My Favorite Tricks

Fred Kaps 特集9

Three Balls Transposition

Three Balls
1997/12/5

最初に

このトリックはエドウィン・サキ(Edwin T. Sachs :?−1910年)の名著"SLEIGHT OF HAND"に解説されたのが初めてだと思います。中国から来た手品師にサキが見せてもらったマジックの中で、これが唯一、興味を引いたものだったそうです。

ダイ・ヴァーノンはサキの"SLEIGHT OF HAND"を名著としてよく推奨していましたから、ヴァーノン自身、この本でこのトリックをマスターしたのかも知れません。

"VERNON BOOK"の中に解説されている"THREE BALLS TRANSPOSITION"は、大変ディセプティブで、よくできた手順なのですが、今から見ると少々長すぎます。全部で6段からなっています。カップスはこれを半分の3段で演じています。
現象としては、ボールの移動だけですので、長くなると単調になってしまい、観客も退屈してきます。

なお、上の写真のボールは3色ですが、実際には3個とも同色のボールを使います。
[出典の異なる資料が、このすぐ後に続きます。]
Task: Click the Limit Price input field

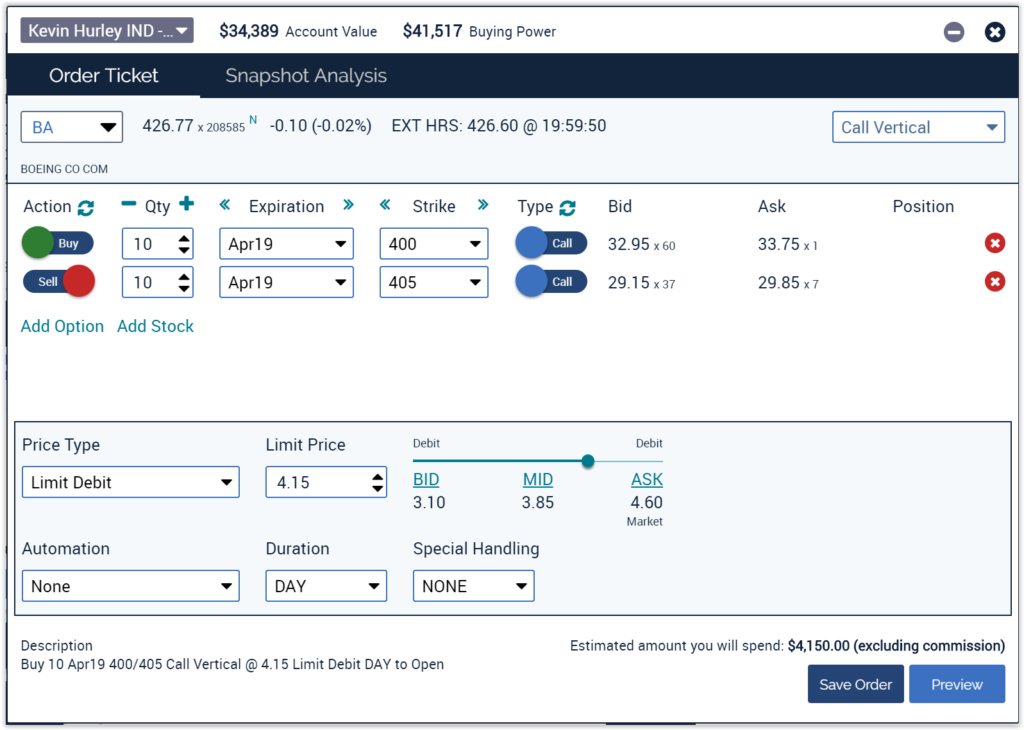Action: tap(316, 482)
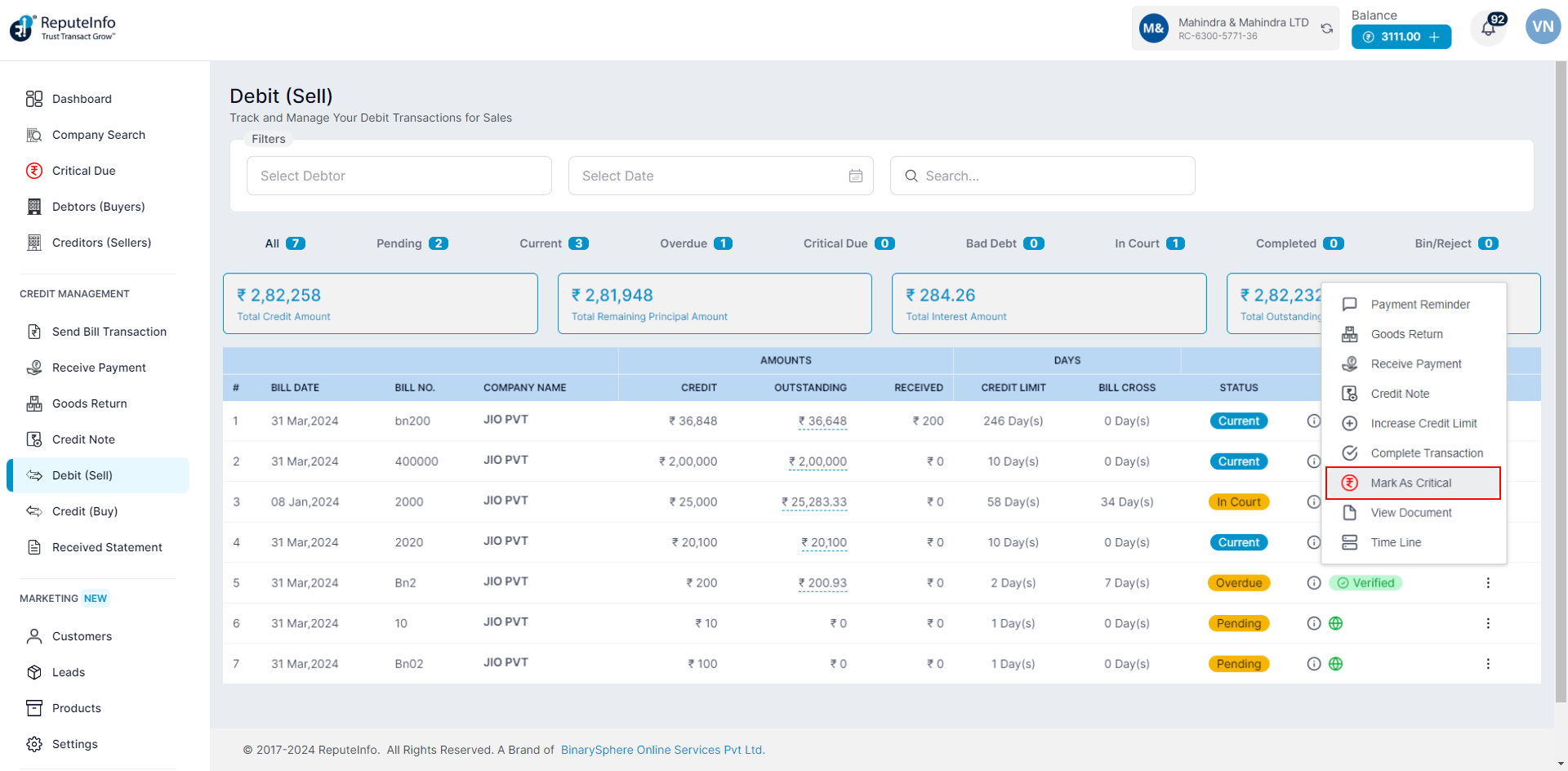
Task: Click the ReputeInfo logo
Action: [63, 28]
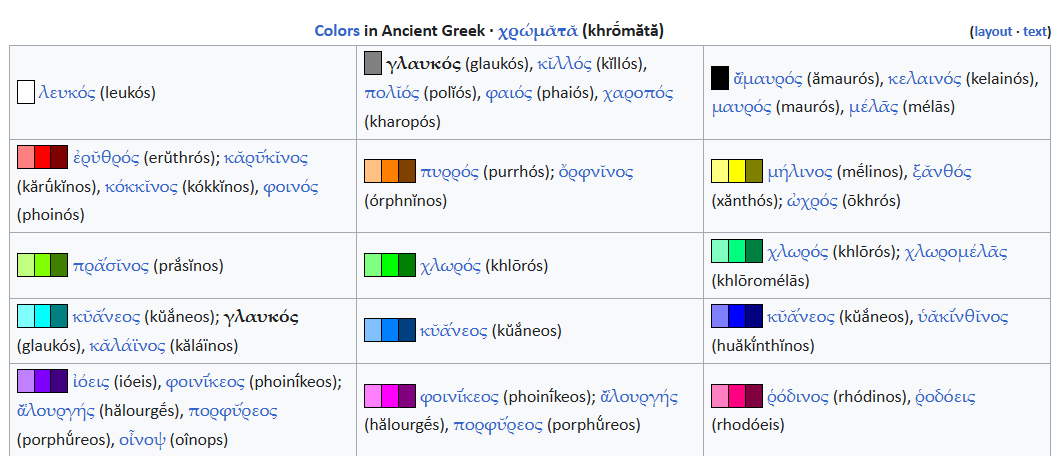Follow the χλωρομέλας link
Viewport: 1052px width, 456px height.
[955, 251]
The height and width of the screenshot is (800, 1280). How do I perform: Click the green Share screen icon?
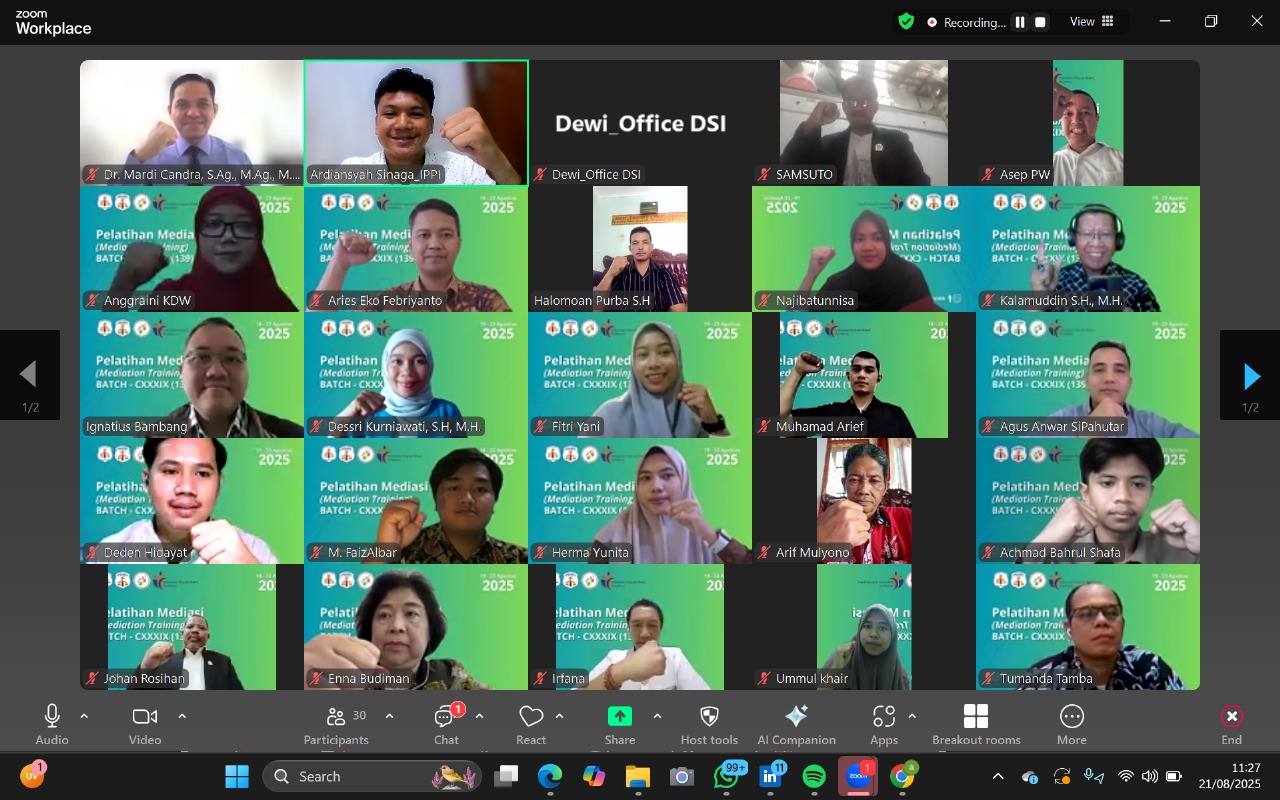tap(620, 716)
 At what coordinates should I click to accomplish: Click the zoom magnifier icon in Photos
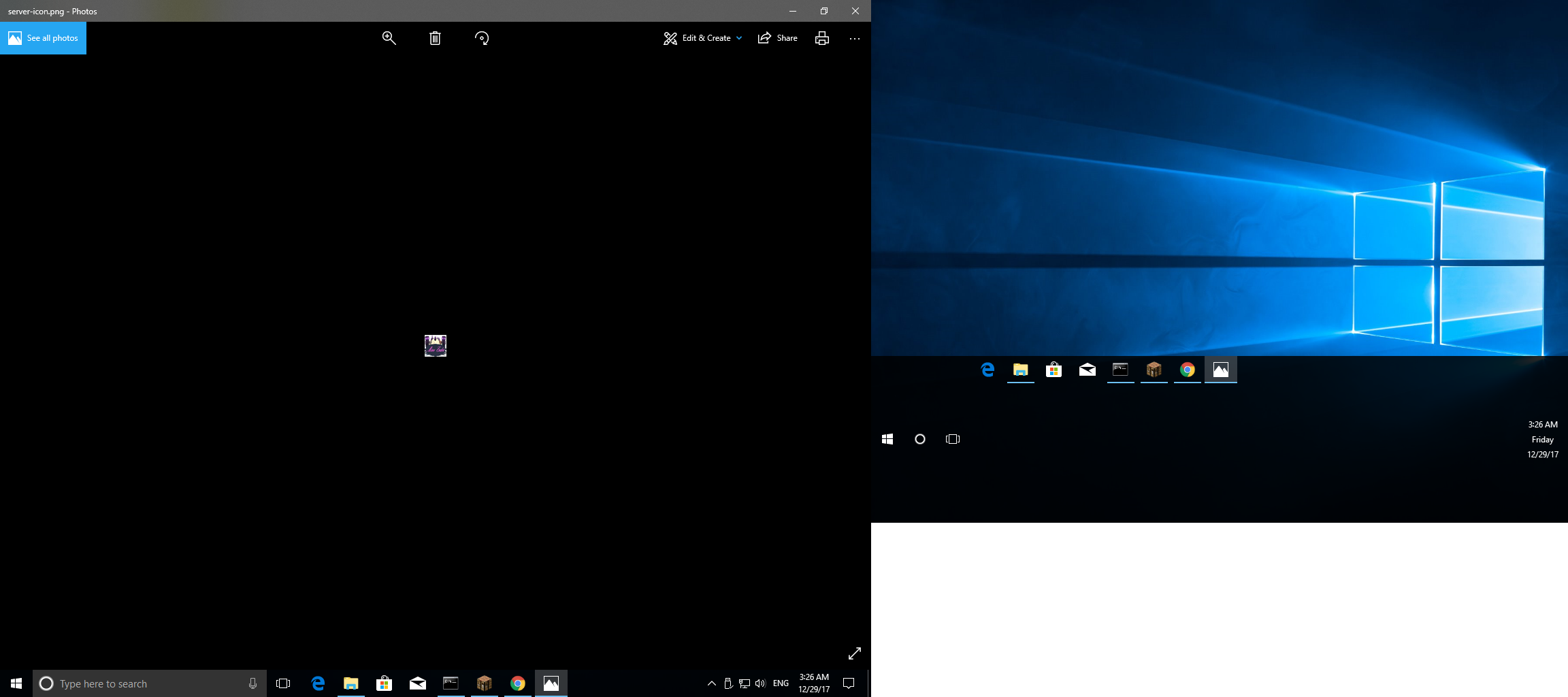click(x=389, y=38)
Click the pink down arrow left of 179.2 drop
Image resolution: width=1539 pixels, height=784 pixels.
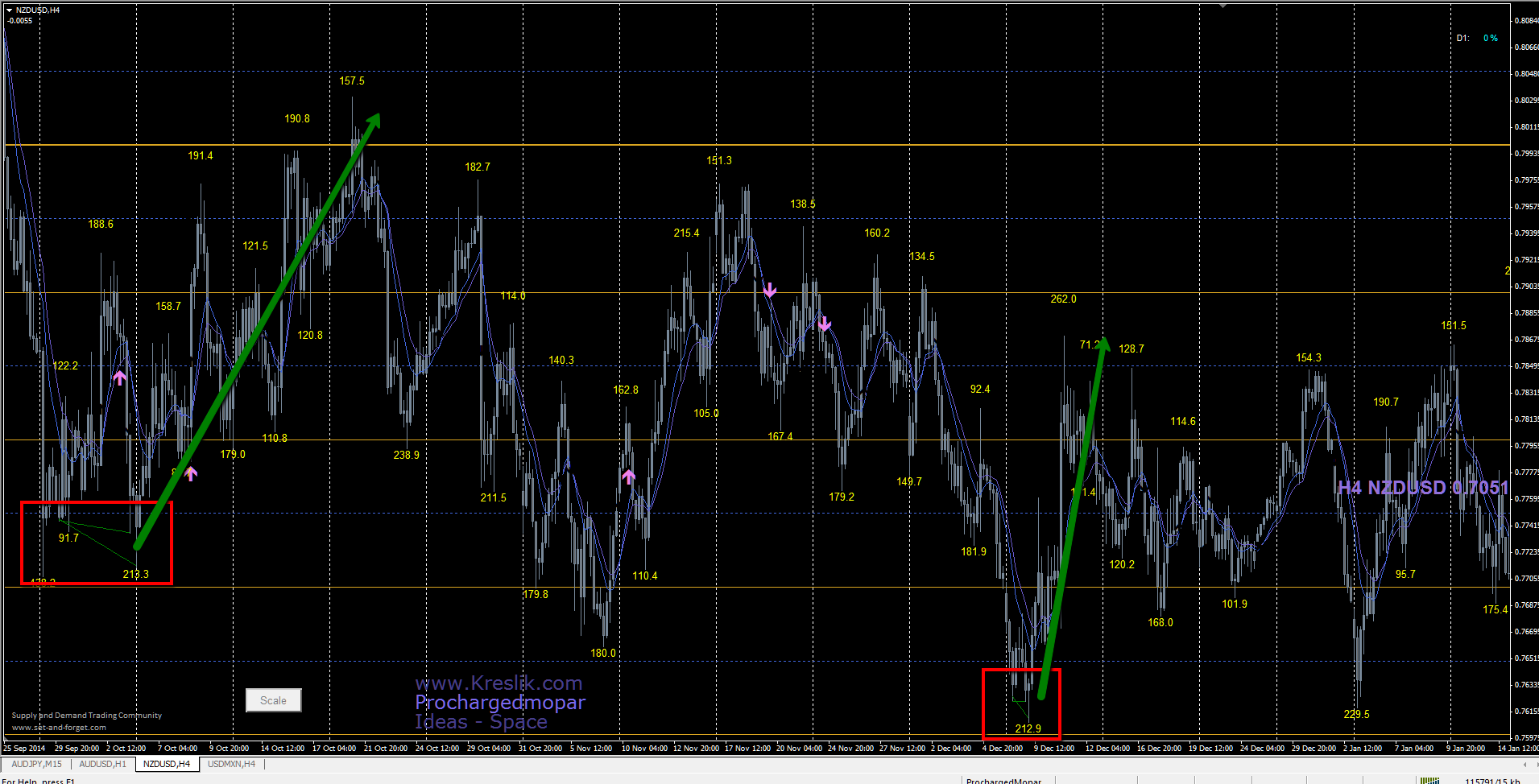click(824, 324)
画像として、3個とも真っ黒だとあまりきれいではないので、私が勝手に3色にしただけですので、気にしないでください。(笑) 3色でこのトリックを演じるルーティンもないことはないのですが、それはオリジナルを知っている人を引っかけるためのマニア用で、あまり意味がありません。

現象

観客二人に手伝ってもらいます。ハンカチを広げ、四隅を持ってもらい、即席のテーブルとして使います。
マジシャンはポケットから直径2センチほどのボールを3個取り出し、広げてもらったハンカチの上にボールを置きます。

第1段:左手でこぶしを作り、1個のボールをこぶしの上に置きます。ボールを静かに手の中に沈めて行きます。
2個目、3個目も同じように左手の中に入れます。両手を20センチほど離して、両方の親指を回すと左手に入れたボールが、右手から1個出てきます。2個目、3個目も同じように右手から出てきます。勿論、左手にはボールはありません。

第2段:同じように2個のボールを左手のこぶしの中に入れます。3個目はポケットに仕舞います。今、左手には2個しか残っていないはずなのに、3個のボールが出てきます。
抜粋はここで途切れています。